How correct hex bar form can impact strength and lower back pressure and stress
How correct hex bar form can impact strength and lower back pressure and stress

What is the hex bar and what purpose does it serve to every-day gym go-ers? First, let’s give some context to why it serves any purpose at all.

Everyone knows the regular straight-bar deadlift. You have seen huge weightlifters walk up to the straight-bar with 400 pounds on the sides, bend down, and pull up while also holding good form. For experienced bodybuilders with tons of practice, this is usually not a problem. But what some lifters do not understand is that unless you are efficiently stretching before, after and using textbook deadlift technique (hint: many typical lifters you see at the gym, and especially younger ones, are not), this exercise can put an excessive magnitude of stress into your back’s joints, ligaments, and muscles which over time causes damage.

So, one day in the early 1980’s some of the top bodybuilders wanted to find a more efficient way to get the results of the deadlift without the pain and damage. Enter the hex-bar deadlift. Once invented for bulking up traps, the hex-bar has found new life in lifting circles. Even for more experienced lifters, this has transitioned into the go-to deadlift exercise for many reasons.

First, it reduces lower back stress. Looking at the picture above, the weight is placed directly over the hips and the back is straight with the head looking up. This is the optimal loading position for the back. Relative to the straight-bar deadlift, which shifts the weight forward and ramps up the compressive forces on the lower back, this exercise is much better suited for the human body and its functionality.

Second, the weight is distributed more evenly around the body allowing your body to more efficiently uses its muscles. A research study cited in the Journal of Strength and Conditioning Research (you can see more details on it by clicking here)found that lifters could deadlift fifty more pounds on average using the hex-bar compared to the straight-bar. For those lifters who care about how much weight you can put up, this should be an immediate incentive to implement this into your leg routine.

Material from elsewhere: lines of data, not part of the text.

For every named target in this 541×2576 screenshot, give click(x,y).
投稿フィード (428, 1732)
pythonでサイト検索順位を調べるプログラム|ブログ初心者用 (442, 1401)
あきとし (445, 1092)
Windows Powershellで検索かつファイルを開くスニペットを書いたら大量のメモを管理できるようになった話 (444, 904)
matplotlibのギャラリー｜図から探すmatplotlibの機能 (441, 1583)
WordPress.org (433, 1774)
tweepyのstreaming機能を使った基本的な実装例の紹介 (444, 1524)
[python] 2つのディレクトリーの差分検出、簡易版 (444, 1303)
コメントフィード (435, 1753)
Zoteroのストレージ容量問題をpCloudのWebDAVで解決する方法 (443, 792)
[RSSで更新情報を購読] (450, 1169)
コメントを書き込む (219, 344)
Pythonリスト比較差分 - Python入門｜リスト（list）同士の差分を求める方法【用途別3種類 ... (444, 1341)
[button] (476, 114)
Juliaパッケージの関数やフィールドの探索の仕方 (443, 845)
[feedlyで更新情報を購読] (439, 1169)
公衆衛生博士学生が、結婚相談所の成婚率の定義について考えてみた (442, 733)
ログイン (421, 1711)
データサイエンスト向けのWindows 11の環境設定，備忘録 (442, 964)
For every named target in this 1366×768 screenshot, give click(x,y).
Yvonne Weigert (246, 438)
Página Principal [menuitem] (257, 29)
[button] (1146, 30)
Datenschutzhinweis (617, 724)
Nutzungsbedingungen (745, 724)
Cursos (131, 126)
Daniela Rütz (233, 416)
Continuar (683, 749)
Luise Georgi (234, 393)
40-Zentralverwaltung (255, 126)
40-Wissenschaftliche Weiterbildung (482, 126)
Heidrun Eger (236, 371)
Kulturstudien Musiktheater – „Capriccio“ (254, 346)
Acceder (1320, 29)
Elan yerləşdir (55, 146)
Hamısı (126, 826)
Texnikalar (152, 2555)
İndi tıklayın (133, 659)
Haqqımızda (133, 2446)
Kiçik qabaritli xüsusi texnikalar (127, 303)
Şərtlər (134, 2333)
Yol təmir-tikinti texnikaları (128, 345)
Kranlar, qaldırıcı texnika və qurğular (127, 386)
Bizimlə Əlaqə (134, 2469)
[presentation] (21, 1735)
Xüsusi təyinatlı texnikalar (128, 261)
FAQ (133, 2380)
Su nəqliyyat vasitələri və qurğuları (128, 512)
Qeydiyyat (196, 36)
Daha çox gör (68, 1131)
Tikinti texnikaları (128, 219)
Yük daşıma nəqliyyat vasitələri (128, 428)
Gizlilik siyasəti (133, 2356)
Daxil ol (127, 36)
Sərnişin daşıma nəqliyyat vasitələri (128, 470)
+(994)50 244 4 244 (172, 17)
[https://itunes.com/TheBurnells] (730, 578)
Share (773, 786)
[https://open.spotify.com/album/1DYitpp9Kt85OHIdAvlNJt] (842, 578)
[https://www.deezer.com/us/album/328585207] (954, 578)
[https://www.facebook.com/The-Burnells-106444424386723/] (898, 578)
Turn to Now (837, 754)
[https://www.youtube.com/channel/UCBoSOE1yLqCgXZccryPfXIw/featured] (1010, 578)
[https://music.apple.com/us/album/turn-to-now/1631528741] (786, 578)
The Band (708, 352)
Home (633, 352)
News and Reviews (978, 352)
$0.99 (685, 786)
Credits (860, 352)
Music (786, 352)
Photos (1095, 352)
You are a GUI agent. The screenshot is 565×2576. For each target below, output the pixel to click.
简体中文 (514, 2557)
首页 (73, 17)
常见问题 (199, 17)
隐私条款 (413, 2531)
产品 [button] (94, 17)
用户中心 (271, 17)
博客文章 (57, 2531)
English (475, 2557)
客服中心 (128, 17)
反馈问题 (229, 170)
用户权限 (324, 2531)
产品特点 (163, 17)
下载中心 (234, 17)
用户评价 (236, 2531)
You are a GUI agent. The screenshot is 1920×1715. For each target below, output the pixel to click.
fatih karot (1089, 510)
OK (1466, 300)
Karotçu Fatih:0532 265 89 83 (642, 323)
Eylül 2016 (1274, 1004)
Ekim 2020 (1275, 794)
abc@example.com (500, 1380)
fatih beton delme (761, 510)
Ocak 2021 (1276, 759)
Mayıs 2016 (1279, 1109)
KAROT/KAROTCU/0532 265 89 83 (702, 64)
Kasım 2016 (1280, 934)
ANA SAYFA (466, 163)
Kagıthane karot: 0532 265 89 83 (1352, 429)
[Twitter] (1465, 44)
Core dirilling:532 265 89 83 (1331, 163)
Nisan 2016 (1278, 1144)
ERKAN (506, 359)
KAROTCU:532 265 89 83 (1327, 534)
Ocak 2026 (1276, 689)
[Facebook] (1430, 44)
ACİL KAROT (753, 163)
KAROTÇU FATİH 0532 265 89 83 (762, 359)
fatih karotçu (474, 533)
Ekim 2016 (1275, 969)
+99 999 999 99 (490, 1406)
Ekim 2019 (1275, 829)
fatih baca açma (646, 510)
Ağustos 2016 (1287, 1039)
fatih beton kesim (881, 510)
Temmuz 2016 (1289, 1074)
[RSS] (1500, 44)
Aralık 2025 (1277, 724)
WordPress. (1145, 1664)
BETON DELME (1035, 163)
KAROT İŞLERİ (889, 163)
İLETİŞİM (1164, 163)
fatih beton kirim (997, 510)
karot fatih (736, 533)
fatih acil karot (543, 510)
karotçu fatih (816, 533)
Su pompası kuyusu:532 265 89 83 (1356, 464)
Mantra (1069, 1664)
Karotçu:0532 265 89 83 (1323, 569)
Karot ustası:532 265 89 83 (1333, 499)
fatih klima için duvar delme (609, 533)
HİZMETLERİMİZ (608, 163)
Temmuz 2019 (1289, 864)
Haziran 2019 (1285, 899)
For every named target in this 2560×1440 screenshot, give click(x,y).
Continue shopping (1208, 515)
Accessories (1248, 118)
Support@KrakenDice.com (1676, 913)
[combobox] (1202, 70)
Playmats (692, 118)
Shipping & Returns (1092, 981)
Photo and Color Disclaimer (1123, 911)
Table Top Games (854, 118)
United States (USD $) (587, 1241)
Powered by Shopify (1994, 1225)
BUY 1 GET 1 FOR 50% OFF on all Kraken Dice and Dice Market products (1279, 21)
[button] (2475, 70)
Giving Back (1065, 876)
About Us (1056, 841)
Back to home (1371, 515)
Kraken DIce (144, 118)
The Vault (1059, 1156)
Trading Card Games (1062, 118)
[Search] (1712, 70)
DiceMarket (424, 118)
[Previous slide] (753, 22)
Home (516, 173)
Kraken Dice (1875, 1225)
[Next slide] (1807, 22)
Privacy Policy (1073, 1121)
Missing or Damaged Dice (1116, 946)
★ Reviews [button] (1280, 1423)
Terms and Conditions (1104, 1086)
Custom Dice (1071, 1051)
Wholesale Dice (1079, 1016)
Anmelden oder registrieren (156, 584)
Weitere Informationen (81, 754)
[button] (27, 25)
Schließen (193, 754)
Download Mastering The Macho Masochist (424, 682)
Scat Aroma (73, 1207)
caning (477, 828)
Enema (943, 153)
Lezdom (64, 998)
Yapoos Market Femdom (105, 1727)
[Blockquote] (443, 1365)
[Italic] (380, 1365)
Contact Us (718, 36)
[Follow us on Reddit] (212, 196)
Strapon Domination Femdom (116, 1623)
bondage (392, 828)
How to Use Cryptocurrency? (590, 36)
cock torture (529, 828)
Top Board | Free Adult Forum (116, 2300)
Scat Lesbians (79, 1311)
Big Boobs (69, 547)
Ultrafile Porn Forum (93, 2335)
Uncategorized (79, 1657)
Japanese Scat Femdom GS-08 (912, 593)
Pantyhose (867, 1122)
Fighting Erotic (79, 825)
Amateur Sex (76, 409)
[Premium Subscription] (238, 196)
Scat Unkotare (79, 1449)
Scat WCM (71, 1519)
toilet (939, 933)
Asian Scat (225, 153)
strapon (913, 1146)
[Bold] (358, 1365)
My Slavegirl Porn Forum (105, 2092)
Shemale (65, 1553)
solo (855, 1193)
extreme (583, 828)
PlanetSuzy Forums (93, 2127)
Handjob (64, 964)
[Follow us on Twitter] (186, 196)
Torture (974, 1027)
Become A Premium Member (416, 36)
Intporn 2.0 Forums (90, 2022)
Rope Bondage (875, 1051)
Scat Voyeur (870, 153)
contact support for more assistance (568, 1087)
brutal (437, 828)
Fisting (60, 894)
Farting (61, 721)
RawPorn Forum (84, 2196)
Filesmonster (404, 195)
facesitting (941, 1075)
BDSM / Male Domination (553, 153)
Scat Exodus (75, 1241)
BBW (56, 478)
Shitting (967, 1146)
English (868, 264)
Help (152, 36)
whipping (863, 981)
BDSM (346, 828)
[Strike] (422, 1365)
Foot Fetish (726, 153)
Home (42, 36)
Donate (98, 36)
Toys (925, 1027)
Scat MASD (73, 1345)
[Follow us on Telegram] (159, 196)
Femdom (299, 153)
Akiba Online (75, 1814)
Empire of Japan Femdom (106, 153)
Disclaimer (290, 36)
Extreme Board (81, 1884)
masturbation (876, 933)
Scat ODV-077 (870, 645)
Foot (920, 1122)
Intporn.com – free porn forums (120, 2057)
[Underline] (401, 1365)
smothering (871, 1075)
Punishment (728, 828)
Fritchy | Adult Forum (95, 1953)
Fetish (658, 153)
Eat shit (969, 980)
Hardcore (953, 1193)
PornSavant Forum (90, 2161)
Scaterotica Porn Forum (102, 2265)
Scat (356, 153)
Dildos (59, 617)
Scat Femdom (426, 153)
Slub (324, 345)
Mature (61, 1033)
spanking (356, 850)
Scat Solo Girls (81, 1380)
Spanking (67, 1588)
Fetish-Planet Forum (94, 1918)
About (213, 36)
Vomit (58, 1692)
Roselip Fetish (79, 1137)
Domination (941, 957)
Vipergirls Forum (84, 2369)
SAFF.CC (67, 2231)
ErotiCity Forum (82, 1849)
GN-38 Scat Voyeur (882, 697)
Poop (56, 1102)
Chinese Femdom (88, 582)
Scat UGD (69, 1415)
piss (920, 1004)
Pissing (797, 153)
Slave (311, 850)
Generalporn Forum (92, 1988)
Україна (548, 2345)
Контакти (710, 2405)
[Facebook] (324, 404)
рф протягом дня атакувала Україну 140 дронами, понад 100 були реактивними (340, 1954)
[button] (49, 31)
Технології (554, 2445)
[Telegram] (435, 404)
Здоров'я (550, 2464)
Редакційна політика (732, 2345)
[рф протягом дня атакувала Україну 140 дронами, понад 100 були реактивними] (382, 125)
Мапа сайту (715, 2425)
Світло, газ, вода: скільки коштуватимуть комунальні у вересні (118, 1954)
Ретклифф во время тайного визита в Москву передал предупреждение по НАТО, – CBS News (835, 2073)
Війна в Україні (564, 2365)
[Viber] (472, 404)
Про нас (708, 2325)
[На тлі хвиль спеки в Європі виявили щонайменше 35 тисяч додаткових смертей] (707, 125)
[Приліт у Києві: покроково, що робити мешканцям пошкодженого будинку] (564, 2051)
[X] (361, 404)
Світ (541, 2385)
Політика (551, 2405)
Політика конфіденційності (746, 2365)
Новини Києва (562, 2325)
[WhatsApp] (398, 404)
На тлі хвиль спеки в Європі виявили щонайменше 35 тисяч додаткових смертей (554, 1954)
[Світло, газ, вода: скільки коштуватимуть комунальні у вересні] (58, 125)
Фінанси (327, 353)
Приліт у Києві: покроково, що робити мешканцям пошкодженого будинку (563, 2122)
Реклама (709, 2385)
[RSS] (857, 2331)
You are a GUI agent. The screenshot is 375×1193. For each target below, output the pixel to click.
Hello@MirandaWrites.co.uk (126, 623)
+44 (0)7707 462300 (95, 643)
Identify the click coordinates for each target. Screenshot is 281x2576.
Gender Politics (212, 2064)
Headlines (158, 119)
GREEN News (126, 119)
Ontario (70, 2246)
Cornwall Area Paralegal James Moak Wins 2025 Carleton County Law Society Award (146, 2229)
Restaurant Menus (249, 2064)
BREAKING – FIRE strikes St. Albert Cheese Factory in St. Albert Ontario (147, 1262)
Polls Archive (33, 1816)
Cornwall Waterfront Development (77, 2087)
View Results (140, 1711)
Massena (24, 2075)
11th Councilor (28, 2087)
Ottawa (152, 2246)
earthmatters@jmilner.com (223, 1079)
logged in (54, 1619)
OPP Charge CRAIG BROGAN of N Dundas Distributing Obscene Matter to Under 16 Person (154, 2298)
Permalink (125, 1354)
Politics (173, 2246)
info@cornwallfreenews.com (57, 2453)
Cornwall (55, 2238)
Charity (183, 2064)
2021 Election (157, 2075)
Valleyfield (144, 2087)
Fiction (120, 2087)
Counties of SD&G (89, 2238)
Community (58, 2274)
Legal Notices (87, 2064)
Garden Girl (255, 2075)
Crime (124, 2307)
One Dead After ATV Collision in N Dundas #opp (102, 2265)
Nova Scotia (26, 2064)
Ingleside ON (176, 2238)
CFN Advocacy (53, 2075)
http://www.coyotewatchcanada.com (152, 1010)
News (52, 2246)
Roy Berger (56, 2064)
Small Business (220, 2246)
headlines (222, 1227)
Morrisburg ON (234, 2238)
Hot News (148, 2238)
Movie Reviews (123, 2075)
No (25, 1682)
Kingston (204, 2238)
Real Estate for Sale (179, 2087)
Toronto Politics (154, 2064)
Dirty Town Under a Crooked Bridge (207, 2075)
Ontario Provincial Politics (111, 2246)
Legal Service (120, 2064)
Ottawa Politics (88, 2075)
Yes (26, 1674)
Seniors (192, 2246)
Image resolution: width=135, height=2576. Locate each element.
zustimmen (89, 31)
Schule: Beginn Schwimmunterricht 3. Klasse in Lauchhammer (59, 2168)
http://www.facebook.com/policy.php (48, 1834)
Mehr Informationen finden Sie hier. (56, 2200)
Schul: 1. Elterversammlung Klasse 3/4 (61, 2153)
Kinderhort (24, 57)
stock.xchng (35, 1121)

Third, non-athletes or less-experienced gym go-ers can easily add this to their routine without any worry of a learning curve. The motion is simple, as shown below. Simply bend down and pull straight up while keeping your abdominal muscle tight. This is especially helpful for busy professionals and adults, as this exercise hits all major muscles groups in the lower body including abdominal muscles. This finding is expounded upon in a major comparative medical study that you can read here.

This means that the hex-bar deadlift could take the place of a variety of smaller lower-body exercises taking up excess time. As with any new exercise, start low and increase weight only when you feel comfortable.

Correct hex-bar form can impact your health and significantly reduce back pressure and stress.
Correct hex-bar form.

Thanks for reading, and I hope you learned a new thing or two about lifting. Feel free to leave a comment below and tell us your thoughts or any questions/comments you might have!

Check back early next week for another article keeping you up to date with the health and fitness world!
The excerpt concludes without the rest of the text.